9

До железнодорожной станции мы добирались пешком. Я рассказывал маме о гибели бабушки и Пети. Мама слушала молча, лишь изредка прерывая меня короткими вскриками гнева. Потом она заплакала. Я тоже пытался заплакать, но не сумел. Я уже выплакал старую боль и сейчас был счастлив.

Мама плакала, а я слушал птиц. Странно, и раньше веснами слышал я птичье многоголосье, но оно сливалось для меня в сплошной щебет. Цимбалы отворили во мне новое, тонкое слышание мира. Я и не догадывался раньше, как разнообразны голоса простора. Не только птицы, но и вода, и цветы, и травы, и деревья, и крошечные, незримые обитатели травы рождали музыку — порой громкую и отчетливую, которая так и просилась претвориться в песню, порой тихую, тонкую, скорее угадываемую, нежели слышимую.

Я шел и слушал журчанье ручьев, шелест молодых листочков, шмелиный гуд над первыми раскрывшимися цветами, бедный и милый голосок пеночки, неумело и трогательно славящей весну, слабенький свистящий чирк овсянки и подпевал им про себя; а затем где-то в бесконечной выси залился жаворонок, и песня его безраздельно завладела простором. Казалось, жаворонок следует за нами, провожает нас своей звонкой песней.

Мы пришли на станцию. Утерев слезы, мама сунула руку в карман, чтобы достать деньги на билеты, и вдруг на лице ее появилось выражение растерянности: денег не оказалось. Очевидно, мама выронила их по пути на станцию.

— Бессчастные мы! — воскликнула она горестно, снова заливаясь слезами. — Придется идти пешком…

— А далеко? — спросил я.

— Как же не далеко, когда поезд идет целую ночь… Вот если бы ты умел играть на цимбалах… Да нет, разве ты сможешь…

— Не плачь, мама, — сказал я. — Мы не пойдем пешком — я достану деньги!..

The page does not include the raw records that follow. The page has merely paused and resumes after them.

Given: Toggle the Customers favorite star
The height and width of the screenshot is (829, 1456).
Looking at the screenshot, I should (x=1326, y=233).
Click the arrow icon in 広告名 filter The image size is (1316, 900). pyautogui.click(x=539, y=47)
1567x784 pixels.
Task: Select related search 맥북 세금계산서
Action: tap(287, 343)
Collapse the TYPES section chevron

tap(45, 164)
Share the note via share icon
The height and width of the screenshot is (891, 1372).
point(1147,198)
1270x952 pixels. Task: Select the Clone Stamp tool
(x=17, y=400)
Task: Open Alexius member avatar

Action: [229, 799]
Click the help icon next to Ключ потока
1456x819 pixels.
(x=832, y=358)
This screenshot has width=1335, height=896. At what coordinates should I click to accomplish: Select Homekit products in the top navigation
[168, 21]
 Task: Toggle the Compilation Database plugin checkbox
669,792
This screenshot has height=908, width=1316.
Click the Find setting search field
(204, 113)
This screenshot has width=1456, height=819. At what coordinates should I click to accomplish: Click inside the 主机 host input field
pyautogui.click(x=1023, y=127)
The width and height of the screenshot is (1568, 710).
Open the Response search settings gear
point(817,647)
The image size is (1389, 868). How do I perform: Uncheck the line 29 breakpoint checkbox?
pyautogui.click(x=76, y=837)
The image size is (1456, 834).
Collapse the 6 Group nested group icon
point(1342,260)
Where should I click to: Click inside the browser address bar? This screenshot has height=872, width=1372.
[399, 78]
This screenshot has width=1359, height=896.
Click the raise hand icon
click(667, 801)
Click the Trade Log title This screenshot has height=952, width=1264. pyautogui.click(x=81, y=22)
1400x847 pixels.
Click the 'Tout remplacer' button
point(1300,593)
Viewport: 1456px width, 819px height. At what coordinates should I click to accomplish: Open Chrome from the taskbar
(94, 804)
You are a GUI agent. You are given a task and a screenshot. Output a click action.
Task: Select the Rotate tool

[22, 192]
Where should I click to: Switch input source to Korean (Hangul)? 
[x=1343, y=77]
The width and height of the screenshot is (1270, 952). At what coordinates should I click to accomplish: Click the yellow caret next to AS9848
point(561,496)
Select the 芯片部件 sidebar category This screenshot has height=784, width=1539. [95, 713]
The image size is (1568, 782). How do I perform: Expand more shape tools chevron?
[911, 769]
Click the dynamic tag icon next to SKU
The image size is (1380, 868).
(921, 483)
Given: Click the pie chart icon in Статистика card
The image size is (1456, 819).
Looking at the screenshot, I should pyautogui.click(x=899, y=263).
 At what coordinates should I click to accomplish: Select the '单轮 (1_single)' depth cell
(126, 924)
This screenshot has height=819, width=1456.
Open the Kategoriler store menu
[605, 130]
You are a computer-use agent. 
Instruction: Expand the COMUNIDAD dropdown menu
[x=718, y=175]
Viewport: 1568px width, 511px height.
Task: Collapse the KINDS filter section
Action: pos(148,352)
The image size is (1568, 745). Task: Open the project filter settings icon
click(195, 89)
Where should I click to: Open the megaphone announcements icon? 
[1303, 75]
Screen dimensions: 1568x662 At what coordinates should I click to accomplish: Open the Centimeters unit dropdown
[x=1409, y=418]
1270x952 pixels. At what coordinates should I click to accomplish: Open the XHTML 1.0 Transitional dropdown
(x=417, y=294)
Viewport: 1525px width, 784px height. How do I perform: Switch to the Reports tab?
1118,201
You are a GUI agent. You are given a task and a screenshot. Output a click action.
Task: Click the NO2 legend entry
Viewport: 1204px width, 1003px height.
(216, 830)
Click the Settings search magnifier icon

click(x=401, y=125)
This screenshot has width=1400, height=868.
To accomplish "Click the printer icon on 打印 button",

Я побежал на базар, расположенный неподалеку от станции. Там я уселся под навесом, наладил цимбалы, ударил по струнам и запел. Я пел русскую песню, если можно назвать песней такой набор слов:

Шахтер пашенки не пашет,

Косу в руки не берет.

Шахтер ходит по ночи —

Берегитесь, богачи!

Кажется, я соединил в одном куплете слова двух разных песен, но голос у меня был звонкий и чистый, цимбалы звенели, и вскоре краем уха услышал я другой сладостный звон — звон мелкой монеты, сыплющейся в шапку. Это освежило мою память, и я спел другую, более толковую песню:

Твои глазки как алмазы,

Как лазоревый цветок.

Не рассказывай мне сказок,

Поцелуи меня разок!..

Собравшаяся толпа хохотала и кидала деньги. Я увидел маму; она смотрела на меня так, словно я сам был большой золотой монетой, на которую можно купить целый поезд. Мама взяла деньги и дала их пересчитать какому-то дядьке, тот пересчитал и сказал: «На билет хватит». И мама, сияя от радости, воскликнула: «Коля, на билет хватит!»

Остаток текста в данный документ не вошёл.